┌────────
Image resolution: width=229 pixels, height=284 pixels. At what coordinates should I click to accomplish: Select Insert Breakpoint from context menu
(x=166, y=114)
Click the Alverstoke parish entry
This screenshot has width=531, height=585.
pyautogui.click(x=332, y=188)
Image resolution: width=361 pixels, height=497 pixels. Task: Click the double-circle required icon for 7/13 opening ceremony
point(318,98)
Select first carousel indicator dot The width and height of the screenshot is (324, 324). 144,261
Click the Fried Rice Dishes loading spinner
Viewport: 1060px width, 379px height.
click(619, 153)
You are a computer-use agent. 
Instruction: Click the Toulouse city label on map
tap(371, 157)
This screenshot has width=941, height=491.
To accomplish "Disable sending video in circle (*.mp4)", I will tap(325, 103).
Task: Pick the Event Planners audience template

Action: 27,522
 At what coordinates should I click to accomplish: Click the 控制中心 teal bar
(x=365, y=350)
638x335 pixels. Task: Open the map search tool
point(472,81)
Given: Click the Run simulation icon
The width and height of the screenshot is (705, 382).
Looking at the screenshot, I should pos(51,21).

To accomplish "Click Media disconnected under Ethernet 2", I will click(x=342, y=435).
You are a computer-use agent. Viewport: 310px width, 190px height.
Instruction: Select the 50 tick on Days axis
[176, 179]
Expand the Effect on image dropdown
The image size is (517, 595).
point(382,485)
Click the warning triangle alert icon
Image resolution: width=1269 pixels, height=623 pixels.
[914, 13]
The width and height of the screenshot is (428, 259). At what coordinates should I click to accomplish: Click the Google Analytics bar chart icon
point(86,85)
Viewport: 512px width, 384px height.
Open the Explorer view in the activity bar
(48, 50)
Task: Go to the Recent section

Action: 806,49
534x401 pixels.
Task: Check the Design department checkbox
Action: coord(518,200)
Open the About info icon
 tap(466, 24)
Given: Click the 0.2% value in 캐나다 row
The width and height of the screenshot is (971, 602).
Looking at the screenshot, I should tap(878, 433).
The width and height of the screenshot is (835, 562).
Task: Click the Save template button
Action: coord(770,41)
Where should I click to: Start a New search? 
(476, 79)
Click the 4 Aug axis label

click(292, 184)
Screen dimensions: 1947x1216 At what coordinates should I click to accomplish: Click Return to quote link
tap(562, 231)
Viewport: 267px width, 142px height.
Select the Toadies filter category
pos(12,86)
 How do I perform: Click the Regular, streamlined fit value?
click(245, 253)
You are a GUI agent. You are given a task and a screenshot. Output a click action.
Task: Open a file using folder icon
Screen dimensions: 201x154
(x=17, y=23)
└────────
**Challenge**
Put every line of the items above into a Markdown table with the columns Number and Text, numbering the rows in order and leaving out blank lines.

**The result**
| Number | Text |
|---|---|
| 1 | Image resolution: width=229 pixels, height=284 pixels. At what coordinates should I click to accomplish: Select Insert Breakpoint from context menu |
| 2 | (x=166, y=114) |
| 3 | Click the Alverstoke parish entry |
| 4 | This screenshot has width=531, height=585. |
| 5 | pyautogui.click(x=332, y=188) |
| 6 | Image resolution: width=361 pixels, height=497 pixels. Task: Click the double-circle required icon for 7/13 opening ceremony |
| 7 | point(318,98) |
| 8 | Select first carousel indicator dot The width and height of the screenshot is (324, 324). 144,261 |
| 9 | Click the Fried Rice Dishes loading spinner |
| 10 | Viewport: 1060px width, 379px height. |
| 11 | click(619, 153) |
| 12 | You are a computer-use agent.  |
| 13 | Instruction: Click the Toulouse city label on map |
| 14 | tap(371, 157) |
| 15 | This screenshot has width=941, height=491. |
| 16 | To accomplish "Disable sending video in circle (*.mp4)", I will tap(325, 103). |
| 17 | Task: Pick the Event Planners audience template |
| 18 | Action: 27,522 |
| 19 |  At what coordinates should I click to accomplish: Click the 控制中心 teal bar |
| 20 | (x=365, y=350) |
| 21 | 638x335 pixels. Task: Open the map search tool |
| 22 | point(472,81) |
| 23 | Given: Click the Run simulation icon |
| 24 | The width and height of the screenshot is (705, 382). |
| 25 | Looking at the screenshot, I should pos(51,21). |
| 26 | To accomplish "Click Media disconnected under Ethernet 2", I will click(x=342, y=435). |
| 27 | You are a computer-use agent. Viewport: 310px width, 190px height. |
| 28 | Instruction: Select the 50 tick on Days axis |
| 29 | [176, 179] |
| 30 | Expand the Effect on image dropdown |
| 31 | The image size is (517, 595). |
| 32 | point(382,485) |
| 33 | Click the warning triangle alert icon |
| 34 | Image resolution: width=1269 pixels, height=623 pixels. |
| 35 | [914, 13] |
| 36 | The width and height of the screenshot is (428, 259). At what coordinates should I click to accomplish: Click the Google Analytics bar chart icon |
| 37 | point(86,85) |
| 38 | Viewport: 512px width, 384px height. |
| 39 | Open the Explorer view in the activity bar |
| 40 | (48, 50) |
| 41 | Task: Go to the Recent section |
| 42 | Action: 806,49 |
| 43 | 534x401 pixels. |
| 44 | Task: Check the Design department checkbox |
| 45 | Action: coord(518,200) |
| 46 | Open the About info icon |
| 47 |  tap(466, 24) |
| 48 | Given: Click the 0.2% value in 캐나다 row |
| 49 | The width and height of the screenshot is (971, 602). |
| 50 | Looking at the screenshot, I should tap(878, 433). |
| 51 | The width and height of the screenshot is (835, 562). |
| 52 | Task: Click the Save template button |
| 53 | Action: coord(770,41) |
| 54 | Where should I click to: Start a New search?  |
| 55 | (476, 79) |
| 56 | Click the 4 Aug axis label |
| 57 | click(292, 184) |
| 58 | Screen dimensions: 1947x1216 At what coordinates should I click to accomplish: Click Return to quote link |
| 59 | tap(562, 231) |
| 60 | Viewport: 267px width, 142px height. |
| 61 | Select the Toadies filter category |
| 62 | pos(12,86) |
| 63 |  How do I perform: Click the Regular, streamlined fit value? |
| 64 | click(245, 253) |
| 65 | You are a GUI agent. You are given a task and a screenshot. Output a click action. |
| 66 | Task: Open a file using folder icon |
| 67 | Screen dimensions: 201x154 |
| 68 | (x=17, y=23) |